Every word of the data below has to be copied faithfully.

■ **INFORMATION PROVIDED**
- Opening Delimiter -

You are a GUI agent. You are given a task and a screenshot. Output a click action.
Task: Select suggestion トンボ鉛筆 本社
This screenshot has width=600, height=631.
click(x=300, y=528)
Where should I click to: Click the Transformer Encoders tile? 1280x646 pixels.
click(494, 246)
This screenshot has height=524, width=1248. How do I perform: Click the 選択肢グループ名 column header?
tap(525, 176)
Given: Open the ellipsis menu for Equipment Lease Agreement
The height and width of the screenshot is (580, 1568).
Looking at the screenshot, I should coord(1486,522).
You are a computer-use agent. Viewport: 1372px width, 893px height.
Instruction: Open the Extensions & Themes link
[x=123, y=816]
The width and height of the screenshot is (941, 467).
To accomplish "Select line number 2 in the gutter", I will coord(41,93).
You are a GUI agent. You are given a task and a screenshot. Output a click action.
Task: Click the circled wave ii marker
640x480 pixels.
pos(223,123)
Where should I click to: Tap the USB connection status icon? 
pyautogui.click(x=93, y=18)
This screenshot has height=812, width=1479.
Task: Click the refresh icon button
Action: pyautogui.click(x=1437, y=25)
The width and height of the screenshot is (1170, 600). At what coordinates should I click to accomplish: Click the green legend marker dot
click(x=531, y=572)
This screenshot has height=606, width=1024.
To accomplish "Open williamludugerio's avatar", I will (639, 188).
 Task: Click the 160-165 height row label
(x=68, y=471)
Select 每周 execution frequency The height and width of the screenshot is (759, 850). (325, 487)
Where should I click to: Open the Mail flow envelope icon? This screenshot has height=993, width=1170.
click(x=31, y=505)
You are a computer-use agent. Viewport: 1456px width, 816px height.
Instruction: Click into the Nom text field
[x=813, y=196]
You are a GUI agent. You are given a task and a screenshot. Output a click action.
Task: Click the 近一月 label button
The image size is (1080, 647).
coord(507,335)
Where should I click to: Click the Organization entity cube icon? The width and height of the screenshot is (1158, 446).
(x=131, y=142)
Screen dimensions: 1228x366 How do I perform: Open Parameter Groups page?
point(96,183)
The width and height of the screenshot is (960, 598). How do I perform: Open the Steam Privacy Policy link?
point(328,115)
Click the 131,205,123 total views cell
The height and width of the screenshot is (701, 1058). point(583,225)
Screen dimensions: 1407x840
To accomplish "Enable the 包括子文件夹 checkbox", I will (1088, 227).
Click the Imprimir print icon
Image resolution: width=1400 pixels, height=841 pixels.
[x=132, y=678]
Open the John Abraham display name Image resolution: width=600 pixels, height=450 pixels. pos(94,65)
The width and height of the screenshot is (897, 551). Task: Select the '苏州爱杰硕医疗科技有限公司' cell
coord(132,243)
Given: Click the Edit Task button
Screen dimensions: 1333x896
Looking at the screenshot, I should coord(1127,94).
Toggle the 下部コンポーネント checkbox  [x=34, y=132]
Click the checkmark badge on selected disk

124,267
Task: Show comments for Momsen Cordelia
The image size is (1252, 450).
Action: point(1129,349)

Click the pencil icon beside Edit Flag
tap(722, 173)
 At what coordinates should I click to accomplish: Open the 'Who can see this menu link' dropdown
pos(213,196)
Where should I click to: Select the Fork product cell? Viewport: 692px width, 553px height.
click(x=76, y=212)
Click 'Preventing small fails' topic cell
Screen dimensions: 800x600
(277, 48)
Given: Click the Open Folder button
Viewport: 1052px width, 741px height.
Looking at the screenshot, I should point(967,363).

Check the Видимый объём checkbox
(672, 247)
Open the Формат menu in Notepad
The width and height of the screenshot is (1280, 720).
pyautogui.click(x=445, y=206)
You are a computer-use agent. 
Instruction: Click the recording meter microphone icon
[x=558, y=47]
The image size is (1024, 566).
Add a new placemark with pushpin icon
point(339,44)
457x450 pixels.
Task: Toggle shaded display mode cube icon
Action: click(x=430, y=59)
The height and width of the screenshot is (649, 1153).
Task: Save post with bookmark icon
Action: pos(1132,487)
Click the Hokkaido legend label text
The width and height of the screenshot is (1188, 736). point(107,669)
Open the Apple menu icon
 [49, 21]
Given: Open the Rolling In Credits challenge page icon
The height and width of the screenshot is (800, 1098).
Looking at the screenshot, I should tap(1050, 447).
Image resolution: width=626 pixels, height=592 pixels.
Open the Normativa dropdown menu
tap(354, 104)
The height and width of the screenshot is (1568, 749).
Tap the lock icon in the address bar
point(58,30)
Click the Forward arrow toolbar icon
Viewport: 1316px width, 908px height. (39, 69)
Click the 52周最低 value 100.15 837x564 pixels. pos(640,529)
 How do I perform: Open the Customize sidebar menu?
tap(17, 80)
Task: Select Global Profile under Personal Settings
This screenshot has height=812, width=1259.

- Closing Delimiter -

■ **WRITTEN RESPONSE**
You are a GUI agent. You are given a task and a screenshot. Output a click action.
Task: Select suggestion トンボ鉛筆 本社
This screenshot has width=600, height=631.
click(x=300, y=528)
Where should I click to: Click the Transformer Encoders tile? 1280x646 pixels.
click(494, 246)
This screenshot has height=524, width=1248. How do I perform: Click the 選択肢グループ名 column header?
tap(525, 176)
Given: Open the ellipsis menu for Equipment Lease Agreement
The height and width of the screenshot is (580, 1568).
Looking at the screenshot, I should coord(1486,522).
You are a computer-use agent. Viewport: 1372px width, 893px height.
Instruction: Open the Extensions & Themes link
[x=123, y=816]
The width and height of the screenshot is (941, 467).
To accomplish "Select line number 2 in the gutter", I will coord(41,93).
You are a GUI agent. You are given a task and a screenshot. Output a click action.
Task: Click the circled wave ii marker
640x480 pixels.
pos(223,123)
Where should I click to: Tap the USB connection status icon? 
pyautogui.click(x=93, y=18)
This screenshot has height=812, width=1479.
Task: Click the refresh icon button
Action: pyautogui.click(x=1437, y=25)
The width and height of the screenshot is (1170, 600). At what coordinates should I click to accomplish: Click the green legend marker dot
click(x=531, y=572)
This screenshot has height=606, width=1024.
To accomplish "Open williamludugerio's avatar", I will (639, 188).
 Task: Click the 160-165 height row label
(x=68, y=471)
Select 每周 execution frequency The height and width of the screenshot is (759, 850). (325, 487)
Where should I click to: Open the Mail flow envelope icon? This screenshot has height=993, width=1170.
click(x=31, y=505)
You are a computer-use agent. Viewport: 1456px width, 816px height.
Instruction: Click into the Nom text field
[x=813, y=196]
You are a GUI agent. You are given a task and a screenshot. Output a click action.
Task: Click the 近一月 label button
The image size is (1080, 647).
coord(507,335)
Where should I click to: Click the Organization entity cube icon? The width and height of the screenshot is (1158, 446).
(x=131, y=142)
Screen dimensions: 1228x366 How do I perform: Open Parameter Groups page?
point(96,183)
The width and height of the screenshot is (960, 598). How do I perform: Open the Steam Privacy Policy link?
point(328,115)
Click the 131,205,123 total views cell
The height and width of the screenshot is (701, 1058). point(583,225)
Screen dimensions: 1407x840
To accomplish "Enable the 包括子文件夹 checkbox", I will (1088, 227).
Click the Imprimir print icon
Image resolution: width=1400 pixels, height=841 pixels.
[x=132, y=678]
Open the John Abraham display name Image resolution: width=600 pixels, height=450 pixels. pos(94,65)
The width and height of the screenshot is (897, 551). Task: Select the '苏州爱杰硕医疗科技有限公司' cell
coord(132,243)
Given: Click the Edit Task button
Screen dimensions: 1333x896
Looking at the screenshot, I should coord(1127,94).
Toggle the 下部コンポーネント checkbox  [x=34, y=132]
Click the checkmark badge on selected disk

124,267
Task: Show comments for Momsen Cordelia
The image size is (1252, 450).
Action: point(1129,349)

Click the pencil icon beside Edit Flag
tap(722, 173)
 At what coordinates should I click to accomplish: Open the 'Who can see this menu link' dropdown
pos(213,196)
Where should I click to: Select the Fork product cell? Viewport: 692px width, 553px height.
click(x=76, y=212)
Click 'Preventing small fails' topic cell
Screen dimensions: 800x600
(277, 48)
Given: Click the Open Folder button
Viewport: 1052px width, 741px height.
Looking at the screenshot, I should point(967,363).

Check the Видимый объём checkbox
(672, 247)
Open the Формат menu in Notepad
The width and height of the screenshot is (1280, 720).
pyautogui.click(x=445, y=206)
You are a computer-use agent. 
Instruction: Click the recording meter microphone icon
[x=558, y=47]
The image size is (1024, 566).
Add a new placemark with pushpin icon
point(339,44)
457x450 pixels.
Task: Toggle shaded display mode cube icon
Action: click(x=430, y=59)
The height and width of the screenshot is (649, 1153).
Task: Save post with bookmark icon
Action: pos(1132,487)
Click the Hokkaido legend label text
The width and height of the screenshot is (1188, 736). point(107,669)
Open the Apple menu icon
 [49, 21]
Given: Open the Rolling In Credits challenge page icon
The height and width of the screenshot is (800, 1098).
Looking at the screenshot, I should tap(1050, 447).
Image resolution: width=626 pixels, height=592 pixels.
Open the Normativa dropdown menu
tap(354, 104)
The height and width of the screenshot is (1568, 749).
Tap the lock icon in the address bar
point(58,30)
Click the Forward arrow toolbar icon
Viewport: 1316px width, 908px height. (39, 69)
Click the 52周最低 value 100.15 837x564 pixels. pos(640,529)
 How do I perform: Open the Customize sidebar menu?
tap(17, 80)
Task: Select Global Profile under Personal Settings
This screenshot has height=812, width=1259.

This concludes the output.